Enterprises are generating increasing volumes of transactional data, which is fuelling BI market growth

Declining prices of storage, ubiquity of computing and the drive towards data access and corporate accountability are all causing enterprises to track, monitor and capture increasing volumes of data. This can be processed further by BI technologies in order to optimize the core business processes.

The sectors generating high volumes of transactional data, such as financial services (which accounts for a third of BI spend), telecommunications, retail and manufacturing, will continue to lead BI spending. The public sector and utilities are also expected to grow by an accelerated rate compared to other sectors.

Today, even the most ephemeral activities like web browsing, online finance transactions, smart card activities or B2C interactions generate an enormous volume of digital transactions that could be stored, queried and analyzed. Add to this corporate compliance and auditory pressures, which require data to be retained and archived. As such, the volume of data enterprises need to store, examine and analyze is greater than ever before.

Commoditization of BI technology is having a profound impact on the competitive landscape

Much of BI technology is becoming a commodity. Ongoing technological development has transformed large swathes of BI functionality into commodity products. Reporting and querying in particular have been rendered generic and functionally equivalent. The increasing number of database vendors integrating BI functionality into the database stack, with the intent to differentiate and strengthen their database offering, is only amplifying the trend further.
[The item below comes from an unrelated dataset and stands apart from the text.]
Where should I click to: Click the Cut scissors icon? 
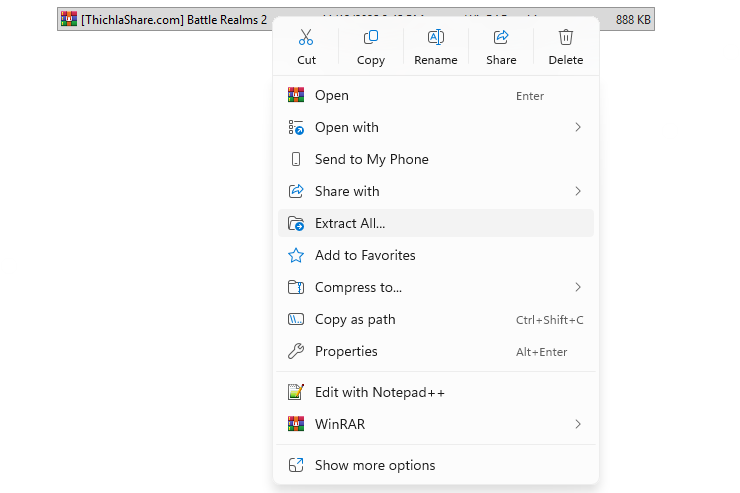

This means that the scope for differentiation between BI vendors has shifted higher up the stack, towards issues such as predictive analytics and real-time BI. It has also moved lower down the stack, towards more pervasive BI and client BI applications. Other differentiation strategies may focus on strategic issues such as ease of deployment, on-demand offerings, industry-specific packages, enterprise application integration or go-to-market approaches.

In fact, it appears that the competitive landscape is breaking out into a group of vendors pushing for the advanced analytics agenda, including predictive modeling and automated real-time analysis and others attempting to embed analytics into everyday work processes though facilitating BI functionality in office productivity suites or enterprise application suites, often in the guise of business performance management.
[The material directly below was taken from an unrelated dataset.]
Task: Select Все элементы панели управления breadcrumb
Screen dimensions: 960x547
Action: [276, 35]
The adoption and the impact of on-demand BI will be limited by the data storage structure demands and, to a lesser extent, concerns regarding the data security and integrity. However, those BI vendors that are offering an on-demand application have added another element to their differentiation strategy.

As a result of these developments, Datamonitor expects that the global business intelligence market, which was worth just under $4 billion in license revenue alone in 2006, will double in value by the end of 2012.